Return to site

6 Degrees Of Wikipedia

broken image


There is a popular hypothesis, known as six degrees of separation, holding that any two people are separated by a chain of no more than six acquaintances. Studying the characters of Wikipedia to see whether something similar obtains among its articles, Six Degrees of Wikipedia aims to be a compendium of the following things. Six Degrees of Wikipedia is a side project I've been sporadically hacking on over the past few years. It was an interesting technical challenge and it's fun to play with the end result. The six degrees of freedom: forward/back, up/down, left/right, yaw, pitch, roll Six degrees of freedom(6DoF) refers to the freedom of movement of a rigid bodyin three-dimensional space. Six degrees of separation is the idea that all people on average are six, or fewer, social connections away from each other. Also known as the 6 Handshakes rule.
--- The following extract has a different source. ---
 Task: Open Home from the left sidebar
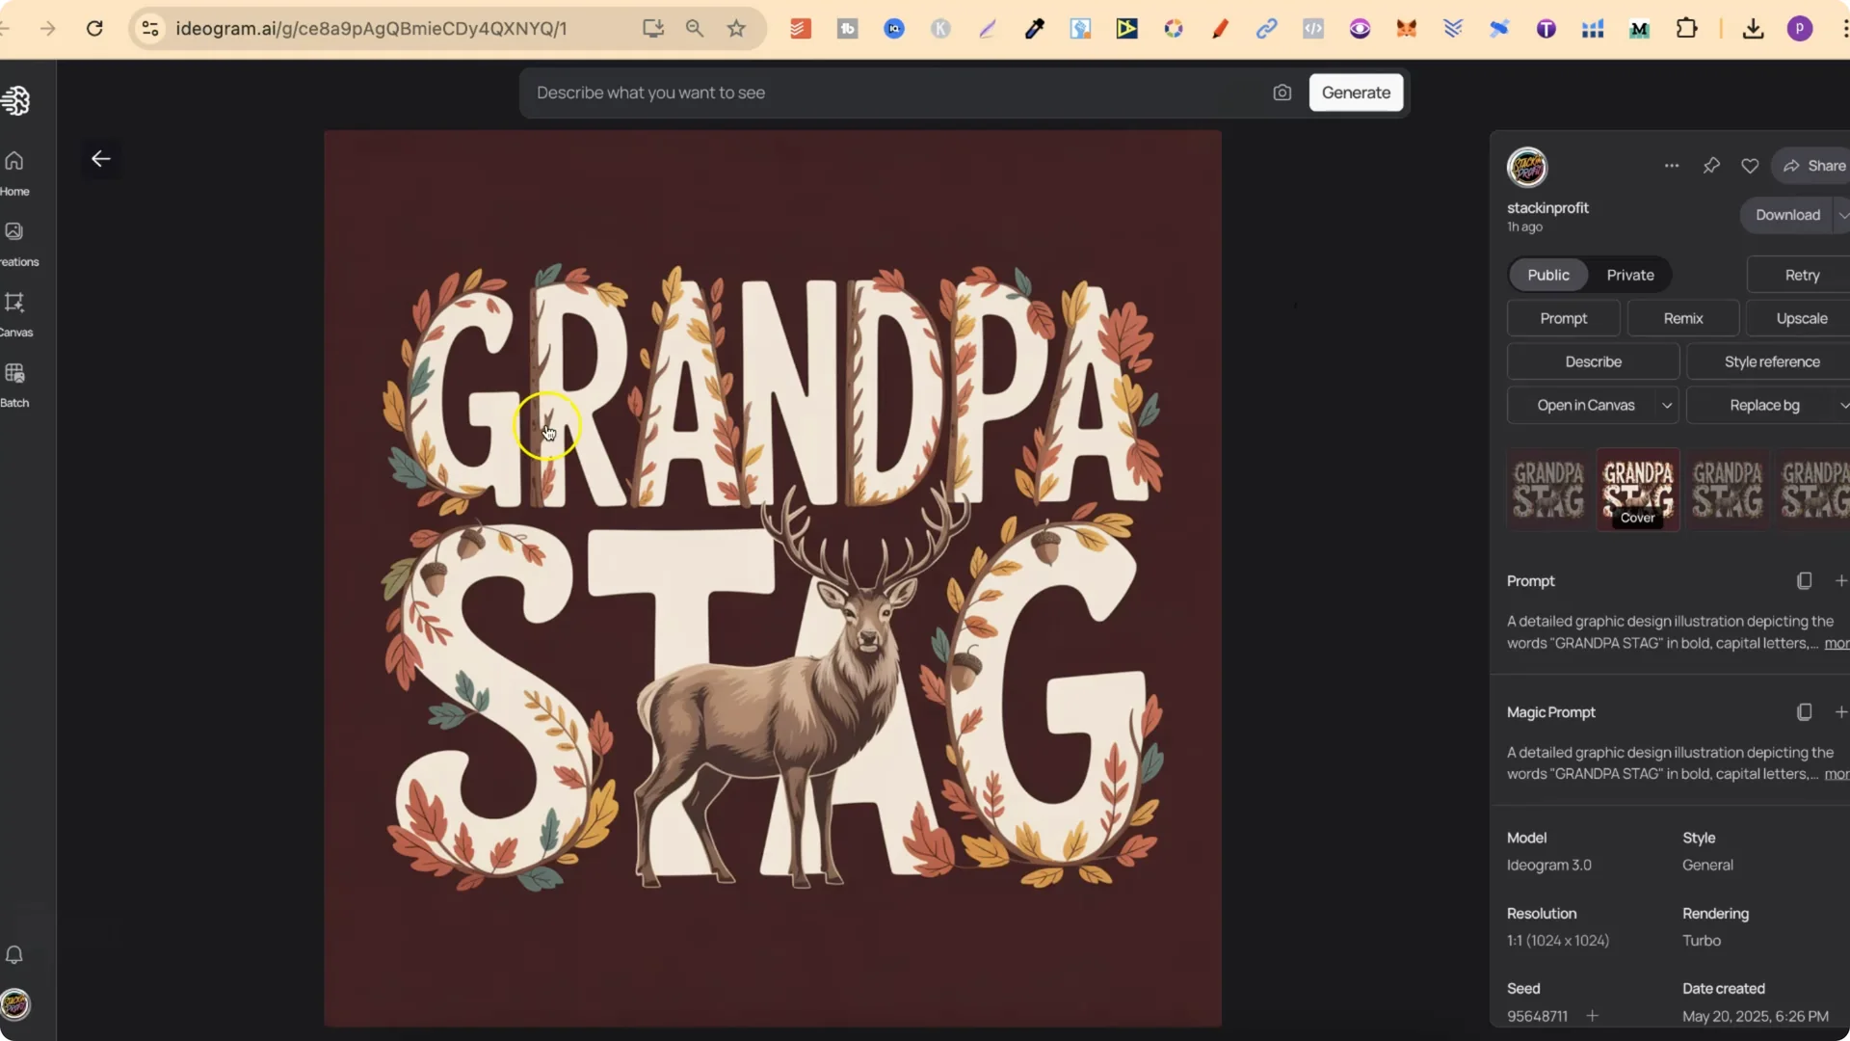[x=14, y=172]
As a result, a chain of 'a friend of a friend' statements can be made to connect any two people in a maximum of six steps.

  1. 6 Degrees Of Wikipedia
  2. Longest 6 Degrees Of Wikipedia
  3. 6 Degrees Of Wikipedia Game

This may or may not have come up recently due to my circumstances; I don't think me blogging about my efforts is going to significantly improve anyone else's chances when it comes to the moment.
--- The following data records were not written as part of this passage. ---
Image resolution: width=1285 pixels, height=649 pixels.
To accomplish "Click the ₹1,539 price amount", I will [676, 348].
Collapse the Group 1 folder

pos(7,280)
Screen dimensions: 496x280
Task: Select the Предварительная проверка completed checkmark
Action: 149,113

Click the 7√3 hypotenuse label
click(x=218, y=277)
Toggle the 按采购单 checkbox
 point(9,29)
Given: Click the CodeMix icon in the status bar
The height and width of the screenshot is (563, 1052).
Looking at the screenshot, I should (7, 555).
The idea in principal is dead simple: Given a page on Wikipedia how many steps/links/pages does it take to get to a given second page?

We don't care how we get there, there is no need to record the route, just count how many steps. The only other rule is you have to go from A -> B, you can't start at both ends and converge somewhere in the middle, i.e. A -> C <- B.
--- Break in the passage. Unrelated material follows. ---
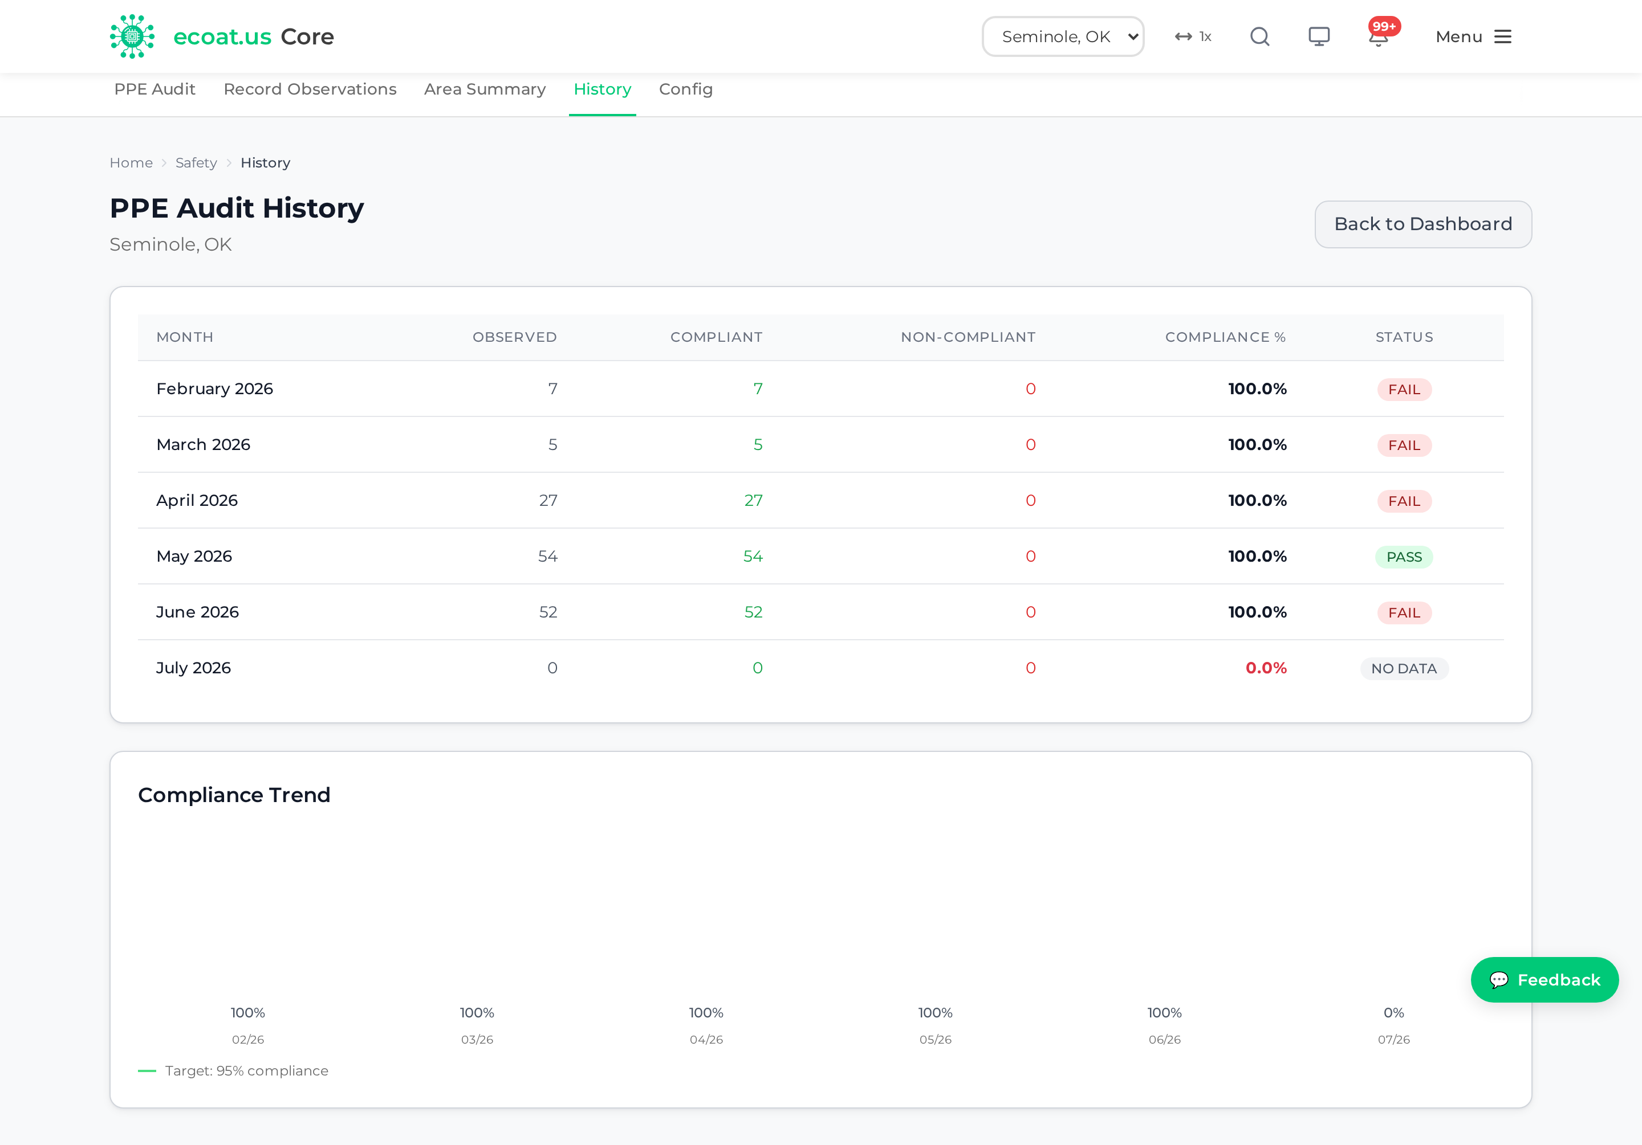The height and width of the screenshot is (1145, 1642).
Task: Open the Record Observations tab
Action: pos(310,89)
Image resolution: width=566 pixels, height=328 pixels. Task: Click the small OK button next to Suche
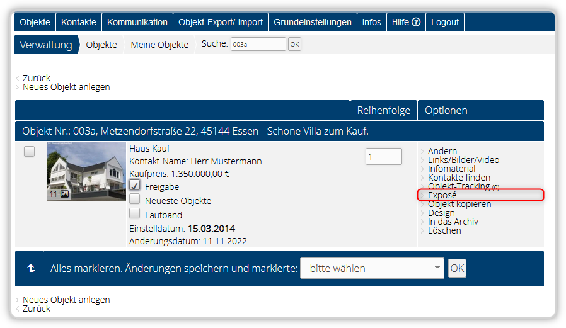[x=294, y=44]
I really thought I'd have this nailed. I've done so much with Ruby and Mechanize in the past and this was an ideal fit. But I found this quite a humbling experience. For whatever reason (could have perhaps been the cat relentlessly pawing at the door) I lost my cool in the last thirty minutes of the ninety minutes allotted time, shut down a bit and stopped thinking/communicating out loud, and just couldn't get my brain to work: I knew what I was trying to do, but couldn't even communicate that to myself, let alone anyone else.

Here's exactly what I had when time was up: Bible verses about plumb line.

Not pretty is it? Doesn't work, at all. It's more like a collection of random thoughts. Like I said: a humbling experience. But how it nagged me. Handwriting help teach to be happy birthday card. I couldn't leave it like that when I knew I had the right idea somewhere in my brain.

This is what I had a few hours later:

6 Degrees Of Wikipedia

Which worked in principal, but was extremely slow and memory inefficient. I had to kill it before I got a result as it was using too much of the 1GB total I had on Linode.

You can see (maybe) what I was trying to with my initial attempt, i.e:

  1. Keeping track of the previous levels urls
  2. Keeping track of the current levels urls
  3. Keeping track of urls checked so time isn't wasted checking them again

The current level becomes the next previous level when we reach the end, etc.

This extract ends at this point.